Sudan was the country that Edivan, 21, had
recently chosen to study for her history
class. She wasn’t sure how her parents would
react when she proposed that she volunteer for
the trip. "I was expecting them to be
like, ‘I don’t know, isn’t that
dangerous?’" said Edivan. Instead, her
mother asked to come along.
"I didn’t hesitate. I just said, ‘Can
I go?’ like we were going to the mall,"
said Dori Edivan. "I’ve always wanted
to go to Africa." Her father, a former
White House photographer, had visited the
continent many times and brought back exciting
stories. She said she had been concerned that
she might be stepping on her daughter’s
toes, but Jessica Edivan welcomed the idea.

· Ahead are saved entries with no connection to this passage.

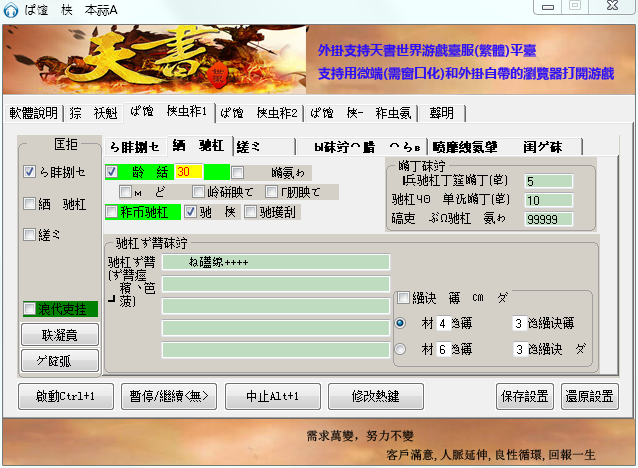Open 修改熱鍵 hotkey settings
Image resolution: width=638 pixels, height=468 pixels.
click(376, 395)
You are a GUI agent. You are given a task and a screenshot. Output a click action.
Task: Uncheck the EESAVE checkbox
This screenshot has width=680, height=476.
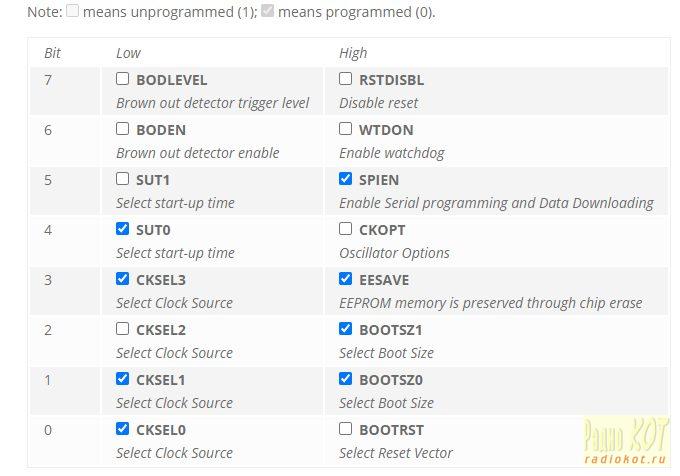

While in Sudan, the group of about eight to 10
female volunteers will travel with Sudan-Reach
personnel to visit schools, orphanages, camps
of refugees from Darfur and a women’s clinic
in and around the capital city of Khartoum,
said Sudan-Reach founder and director Loloa
Ibrahim. The work, she said, will range from
teaching to making repairs, to medical
assistance and playing with children.
Depending on the trip’s success, a second
mission will likely be scheduled in January.
Jessica Edivan, who is majoring in early
childhood education, said she hopes to do some
work with young children, while her mother, a
former emergency medical technician volunteer,
plans to put her skills to work at the clinic.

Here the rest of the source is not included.